Halliburton Co. remains committed to the North American land markets but opportunities to grow its revenue lie in non-frack businesses, the company's chief executive said Sept. 4.

Since the first quarter of 2017, Halliburton's non-frack revenue per rig has increased by 40%. In the first half of 2019 alone, non-frack revenue has grown 13%, CEO Jeffrey Miller said during a Sept 4 presentation at Barclays CEO Energy-Power Conference.

He said the oilfield services company has grown its share of services per well in the North American land market as it invests in non-frack service lines including cementing, wireline and artificial lift.

This revamped focus addresses market changes as shale plays industrialize and mature, and as operators address a shift in shareholder interests including production growth, capital discipline and healthy free-cash-flow generation, Miller said.

Producers are focused on efficiency and well productivity as they exercise capital discipline but also attempt to offset declines from a maturing production base.
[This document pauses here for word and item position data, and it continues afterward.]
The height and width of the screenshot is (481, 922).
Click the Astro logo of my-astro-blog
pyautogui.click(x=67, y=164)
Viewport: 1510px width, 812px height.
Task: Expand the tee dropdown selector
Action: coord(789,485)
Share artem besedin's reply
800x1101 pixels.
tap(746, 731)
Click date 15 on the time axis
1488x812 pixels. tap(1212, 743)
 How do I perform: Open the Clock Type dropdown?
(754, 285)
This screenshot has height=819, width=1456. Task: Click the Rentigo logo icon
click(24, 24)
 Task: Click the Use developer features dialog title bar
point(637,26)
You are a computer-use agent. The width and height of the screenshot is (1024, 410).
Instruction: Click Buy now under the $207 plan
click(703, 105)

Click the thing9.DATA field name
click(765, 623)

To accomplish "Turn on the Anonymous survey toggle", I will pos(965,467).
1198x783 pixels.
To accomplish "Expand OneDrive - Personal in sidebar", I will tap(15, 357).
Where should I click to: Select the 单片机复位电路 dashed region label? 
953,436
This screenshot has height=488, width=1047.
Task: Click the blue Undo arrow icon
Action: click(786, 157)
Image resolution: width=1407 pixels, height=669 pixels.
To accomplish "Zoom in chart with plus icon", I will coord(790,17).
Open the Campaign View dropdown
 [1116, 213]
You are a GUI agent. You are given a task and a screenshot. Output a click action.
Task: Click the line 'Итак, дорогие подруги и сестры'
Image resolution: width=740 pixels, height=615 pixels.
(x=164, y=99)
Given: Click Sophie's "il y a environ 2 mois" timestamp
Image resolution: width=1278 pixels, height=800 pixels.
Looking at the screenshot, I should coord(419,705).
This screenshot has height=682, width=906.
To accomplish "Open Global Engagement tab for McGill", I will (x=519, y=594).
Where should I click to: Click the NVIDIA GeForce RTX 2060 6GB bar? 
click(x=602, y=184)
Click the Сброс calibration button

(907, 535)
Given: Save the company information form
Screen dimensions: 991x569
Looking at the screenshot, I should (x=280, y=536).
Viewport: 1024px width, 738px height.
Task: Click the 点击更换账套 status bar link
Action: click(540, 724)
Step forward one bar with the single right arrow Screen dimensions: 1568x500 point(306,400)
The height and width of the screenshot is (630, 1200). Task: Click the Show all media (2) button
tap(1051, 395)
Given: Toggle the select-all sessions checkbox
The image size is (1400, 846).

Miller noted that addressing productivity challenges requires multi-well pad penetration, longer lateral lengths and increased proppant loading. However, operators continue to attempt to push service prices down to lower well costs, he said.

"The operators' objective of lowering well cost per [estimated ultimate recovery] is aligned with our value proposition: collaborate and engineer solutions that maximize asset value for our customers," Miller said.

The industry structure will improve as it adjusts to the new environment through consolidation and rationalization in pressure pumping, he said.

Ahead of the industry structure improvements, Halliburton is taking additional cost reduction measures. The company is seeking opportunities to increase efficiencies and is stacking equipment if it does not meet return thresholds.

"We won't burn up our fleet chasing market share," Miller said. "We may lose some top line in the process, but we'll adjust to ensure our decisions are accretive to returns."